UK Man Set on Fire By Schizophrenic Migrant, Family Demands Answers

A man’s son has raised the issue of whether his dad’s assailant had any business being in the UK after he was set on fire near a mosque.

After attacking Hashi Odowa, 82, and Mohammed Rayaz, 72, in London and Birmingham last year, Mohammed Abbkr, a Sudanese man with schizophrenia, was sent to a mental institution.

Mohammed Ayaz, Mr. Rayaz’s son, expressed his curiosity about whether sufficient checks were conducted before granting Abbkr, 29, permission to stay in the country.

Each asylum claim is evaluated thoroughly, according to the Home Office.

The incidents in Ealing and Edgbaston, recorded on CCTV in February and March last year, resulted in Abbkr’s conviction.

After consulting with several doctors, Abbkr finally got permanent residency in the UK in 2019. He arrived in 2017 and was diagnosed with paranoid schizophrenia.

The victims’ loved ones shared their stories in impact statements, detailing the mental and bodily harm that the tragedy had inflicted on them.

Mr.

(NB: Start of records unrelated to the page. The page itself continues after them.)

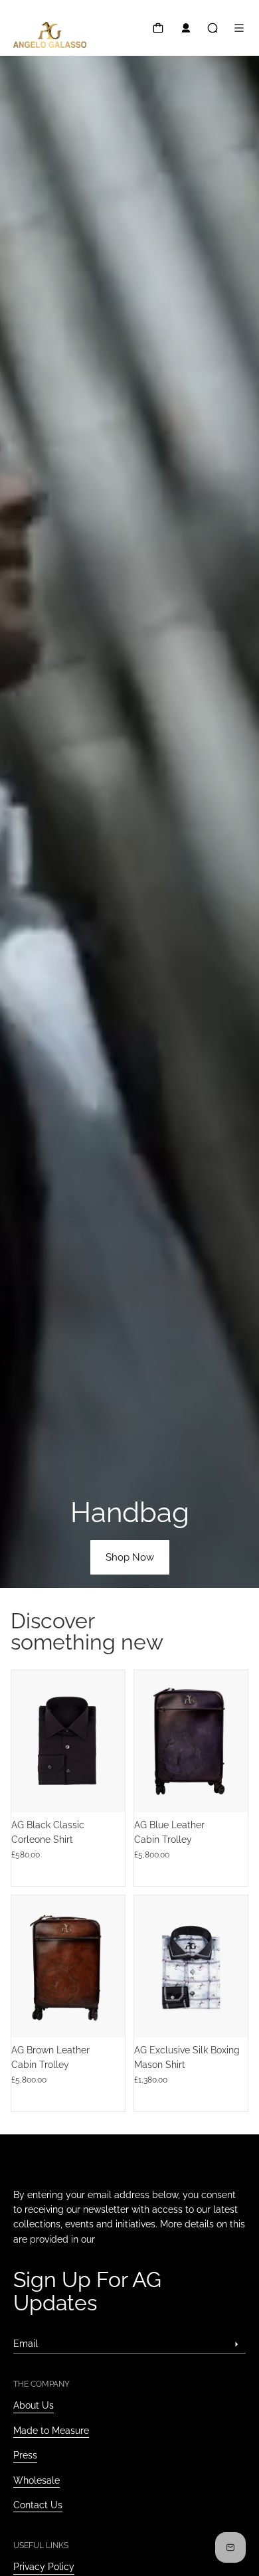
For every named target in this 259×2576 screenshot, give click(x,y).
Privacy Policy (43, 2566)
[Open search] (212, 28)
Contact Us (37, 2505)
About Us (33, 2405)
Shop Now (130, 1557)
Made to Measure (51, 2430)
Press (25, 2455)
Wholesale (36, 2480)
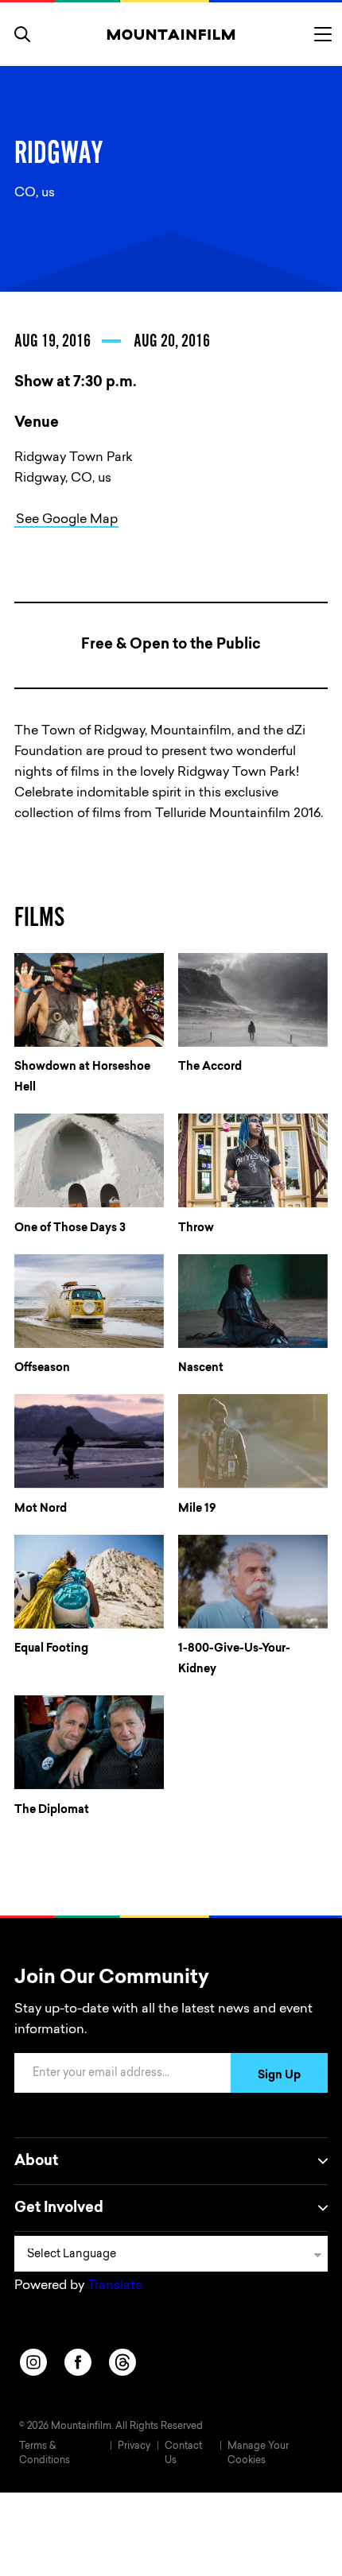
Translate (114, 2286)
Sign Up (279, 2076)
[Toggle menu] (323, 34)
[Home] (171, 34)
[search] (22, 34)
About (36, 2162)
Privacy (134, 2446)
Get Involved (58, 2209)
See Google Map (67, 519)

Ayaz, 38, shared the horrific picture of his father’s wounds with the world in the hopes that it would serve as a deterrent to further assaults.

Despite the early involvement of counter-terror authorities, the assaults were not deemed to be connected to terrorism.

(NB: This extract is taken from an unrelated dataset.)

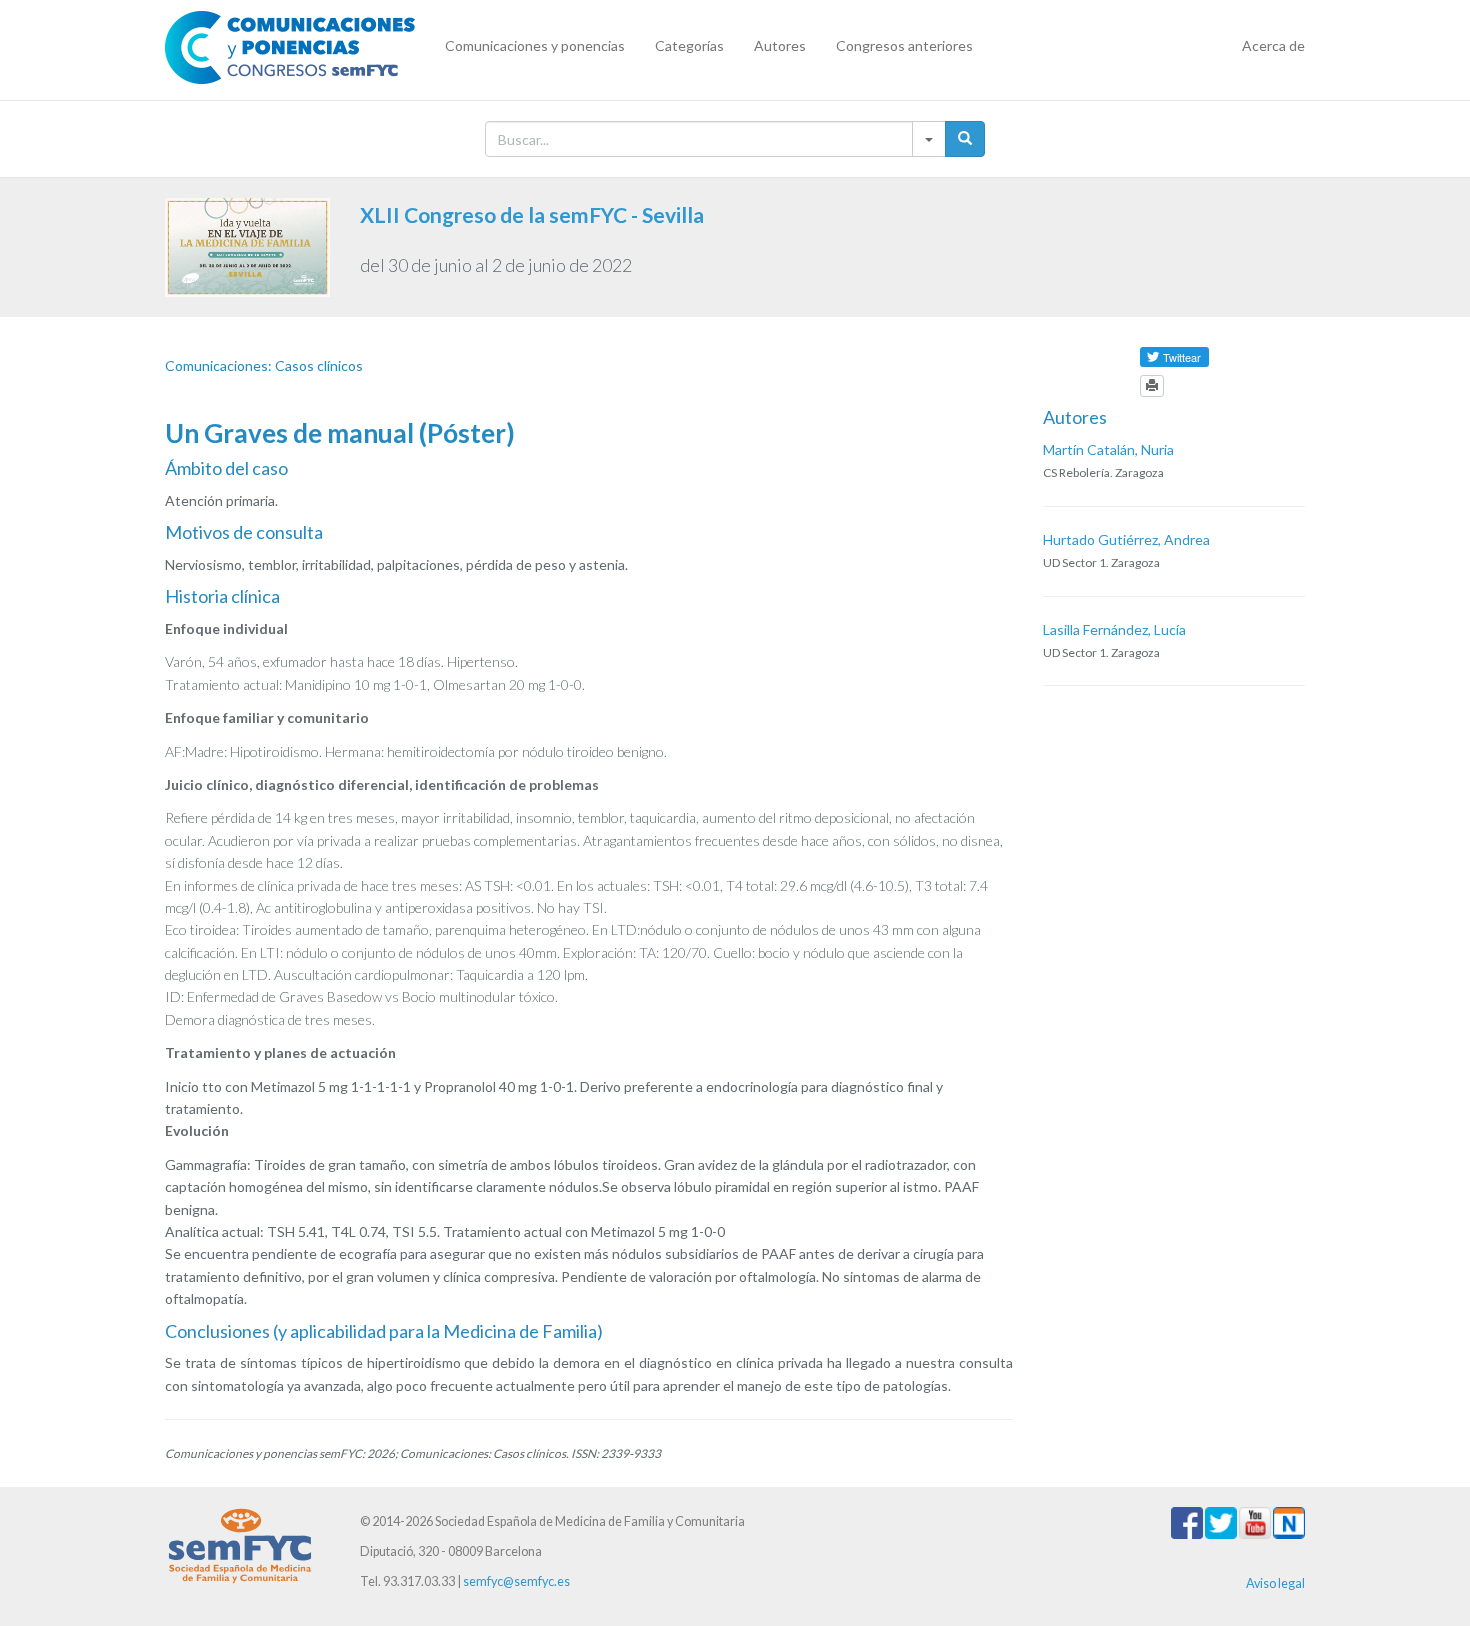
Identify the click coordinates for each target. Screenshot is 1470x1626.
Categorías (689, 45)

According to Mr. Ayaz, his father would need two years to fully recuperate from his physical injuries, on top of dealing with post-traumatic stress disorder and depression.

While testifying as a victim impact statement on Wednesday, he informed the court that his father’s beautiful white beard had been preserved for twenty years before its destruction by fire.

According to Mr. Rayaz’s family, justice had only been partly served. They believed a jail term would have been more fitting in response to Wednesday’s sentencing.

According to Mr. Ayaz, he wondered whether Abbkr had to undergo any medical evaluation before being given permission to stay.

Additionally, the son demanded to know why Abbkr had evaded capture after the first assault and cast doubt on the efficacy of the investigation by the Metropolitan Police. The government should investigate ways to secure houses of worship and discourage violent activities, according to Mr. Ayaz.

Asylum petitions were determined in compliance with immigration regulations, according to a representative from the Home Office.